Text segment
▼▼▼
# Girls who like eccentric and unsocial guys?



## anomalous (Jun 12, 2004)

Instead of ranting that they don't exist, as I so often have in my time here, I thought I'd try a different approach and ask: *where does one find them?*

You see, I've moved around quite a bit in my young life so far, and found myself in various settings, schools, etc. In each case, I've been able to find at least a handful of guys who are approximately like me, in a social sense: openly nonconformist, totally disinterested in most popular contemporary social activities (drinking, clubbing, partying), and generally spend their time on more specific and/or intellectual pursuits (i.e., nerdy). This is just who I am, and it's never going to change for anyone; not even a girl.

What I almost never see are girls who are roughly the female version of myself or my friends. I'm not saying there aren't shy girls, nor nerdy girls, nor girls who might even have some of the same "unique" mental wiring I do. But (a) there appear to be noticeably fewer, and (b) the ones who do have some of these traits appear to blend in much more unoffensively in the social and dating worlds, such that they get pulled more toward the norm over time. The result is that, rare as shy, nerdy girls are to begin with, ones who actually seek out like company appear exponentially rarer.

Note that I'm not claiming knowledge of the entire species with the above paragraph; I'm relaying *my experiences* in an effort to define my question more clearly.
▲▲▲
Listed entries
▼▼▼
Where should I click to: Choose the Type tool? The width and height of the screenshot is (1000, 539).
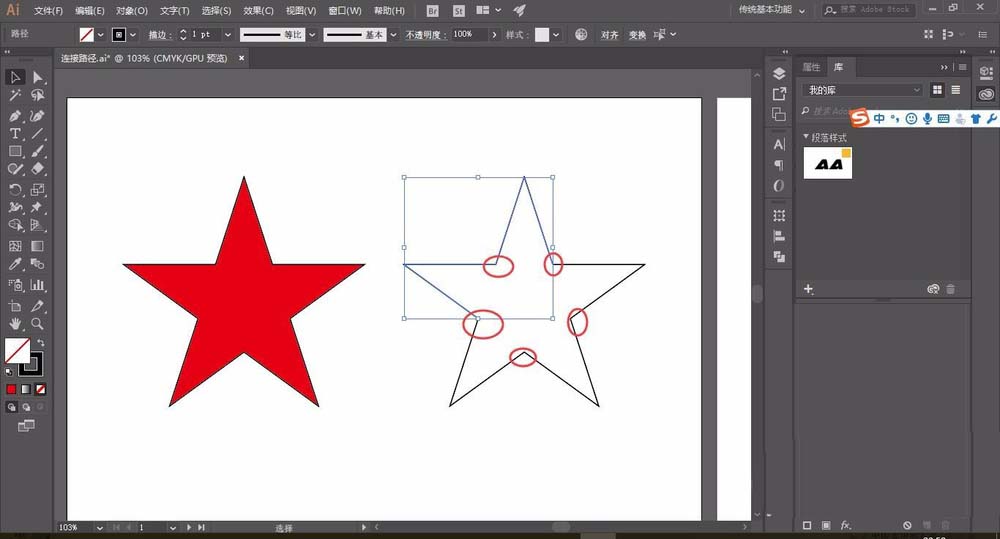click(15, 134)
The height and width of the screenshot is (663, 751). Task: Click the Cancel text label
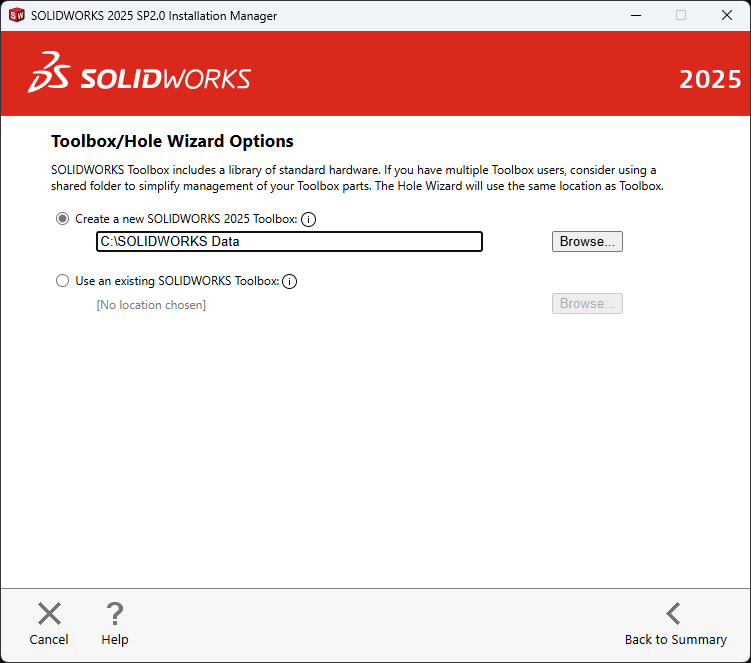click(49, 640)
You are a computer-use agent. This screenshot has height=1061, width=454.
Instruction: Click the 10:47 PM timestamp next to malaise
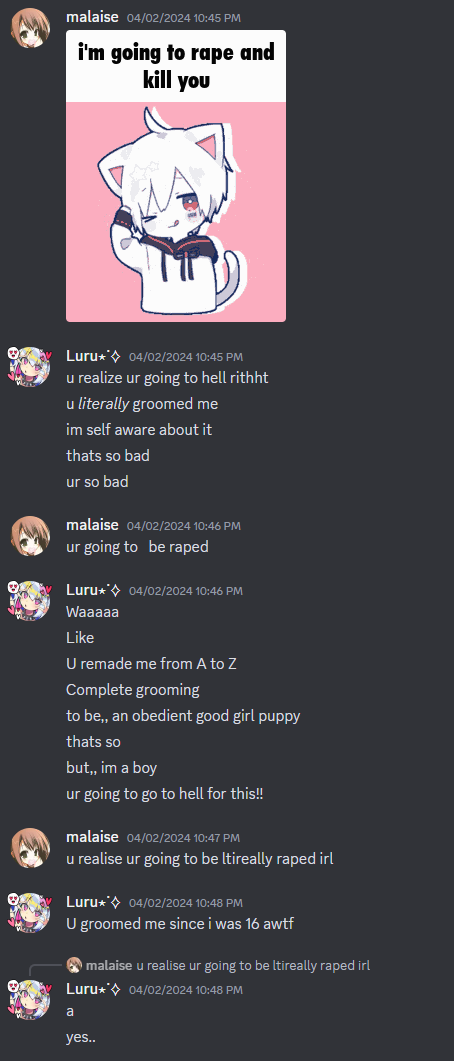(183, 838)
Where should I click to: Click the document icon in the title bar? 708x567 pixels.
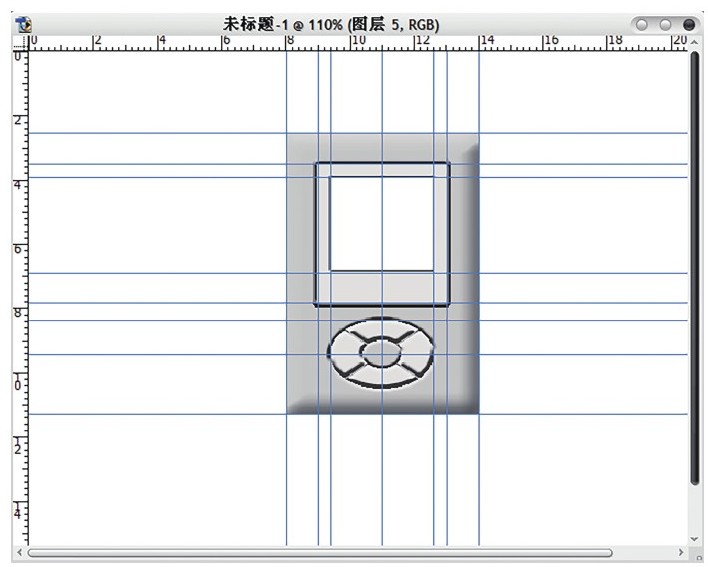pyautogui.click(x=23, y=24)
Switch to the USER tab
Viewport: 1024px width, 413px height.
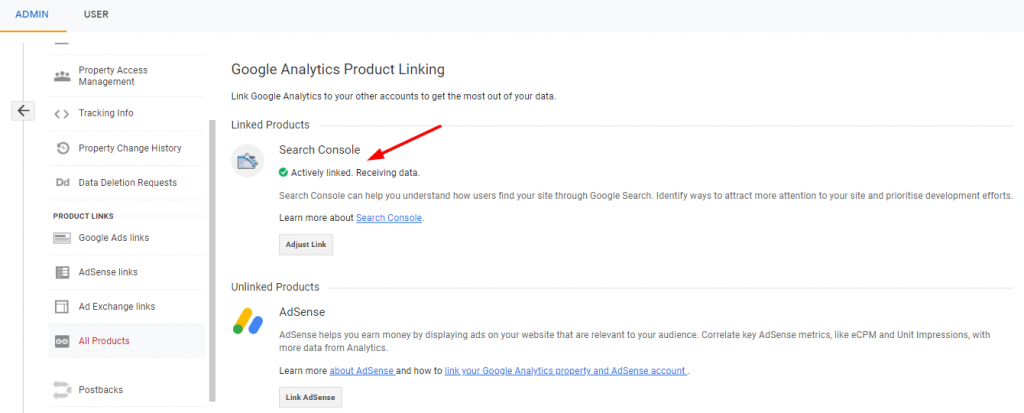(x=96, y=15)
▲▲▲
Task list
a - Reproduce word for word the portion of the forum post between "What I almost" and "appear exponentially rarer.", inclusive.
b - Which popular contemporary social activities does the forum post give as examples?
The records have no role in this exercise.

Results in order
a -
What I almost never see are girls who are roughly the female version of myself or my friends. I'm not saying there aren't shy girls, nor nerdy girls, nor girls who might even have some of the same "unique" mental wiring I do. But (a) there appear to be noticeably fewer, and (b) the ones who do have some of these traits appear to blend in much more unoffensively in the social and dating worlds, such that they get pulled more toward the norm over time. The result is that, rare as shy, nerdy girls are to begin with, ones who actually seek out like company appear exponentially rarer.

b - drinking, clubbing, partying